I don't think Sam could've done something. If I remember well Frodo put on the Ring instead of throwing it in the fire and thus would've become invisible. 

Why Gollum could find Frodo I can't remember. I believe it was because of a sort of attraction to the ring.


----------



## klugiglugus (Jan 15, 2003)

Frodo did fail yet he destroyed the ring or as I like to think. The ring commited suicide.


----------



## greypilgrim (Jan 15, 2003)

> _Originally posted by GoldenWood _
> *I wonder what would have happened if Gollum was not there in the picture. Do you think that Sam would have done something when Frodo resisted throwing the ring? Would Sam served his master and kept quiet or would he have served the quest? *



"Mr. Frodo? Mr. Frodo?! Oh gosh, he's gone and done it now! And me here alone in the Crack of Doom and all! Oh, what my gaffer would say!"


----------



## GoldenWood (Jan 15, 2003)

> _Originally posted by klugiglugus _
> *Frodo did fail yet he destroyed the ring or as I like to think. The ring commited suicide. *



That's very funny  That means the Ring is the hero!!


----------



## Hadhafang (Jan 15, 2003)

The ring was doing the exact opposite of suicide. It overwhelmed Frodo so that it could return to the hand of its master. 

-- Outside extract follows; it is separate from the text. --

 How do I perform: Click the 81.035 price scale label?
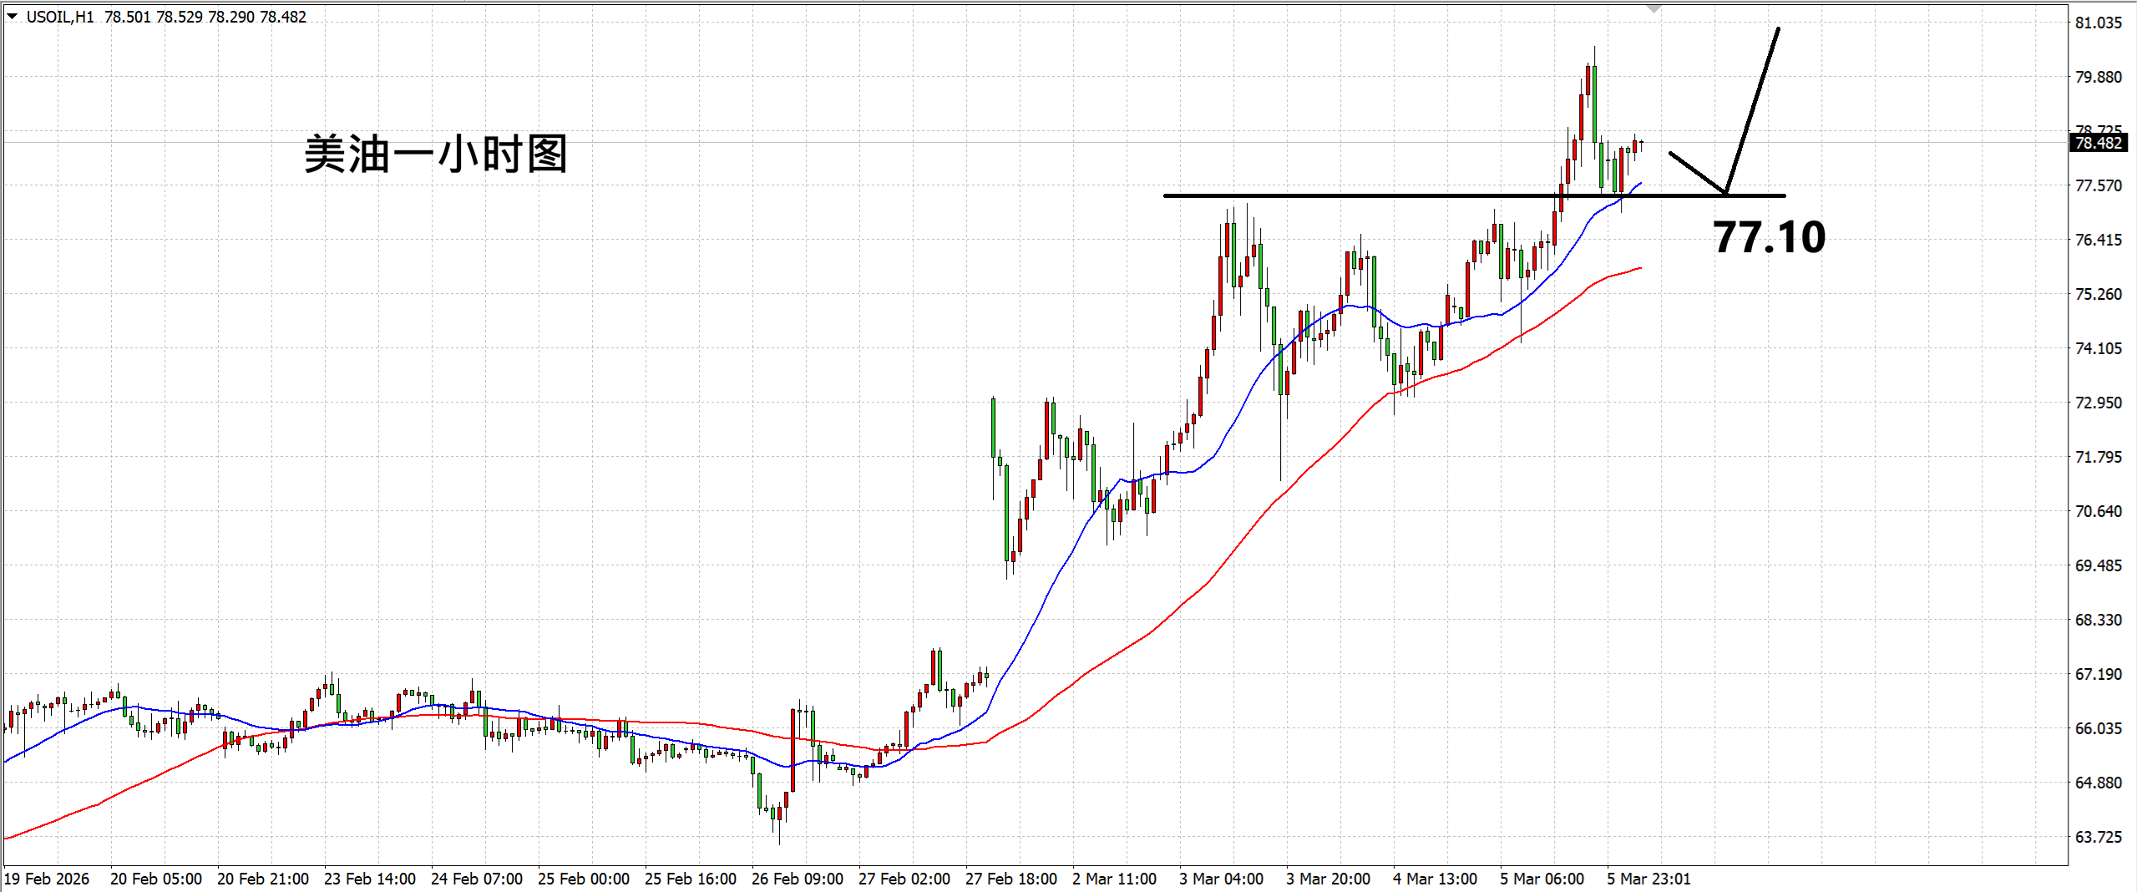click(x=2098, y=23)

'A Ring of Power looks after itself..........There was more than one power at work, Frodo. The Ring was trying to get back to its master.'
-Gandalf, FOTR-The Shadow of the Past.

This qoute from Gandalf shows that the ring did indeed have a will of its own. When realizing its doom was so close at hand in Sammath Naur, it must have used all of its power to charm Frodo into not destroying it. Frodo being a common hobbit had no chance against a power so great.

Furthermore, if Gollum was not spared though the pity of Bilbo, Frodo, Sam, or the elves, then, the Nazgul would have spotted Frodo in Sammath Naur. They would have retrieved the ring and that would have been pretty much the end of the world.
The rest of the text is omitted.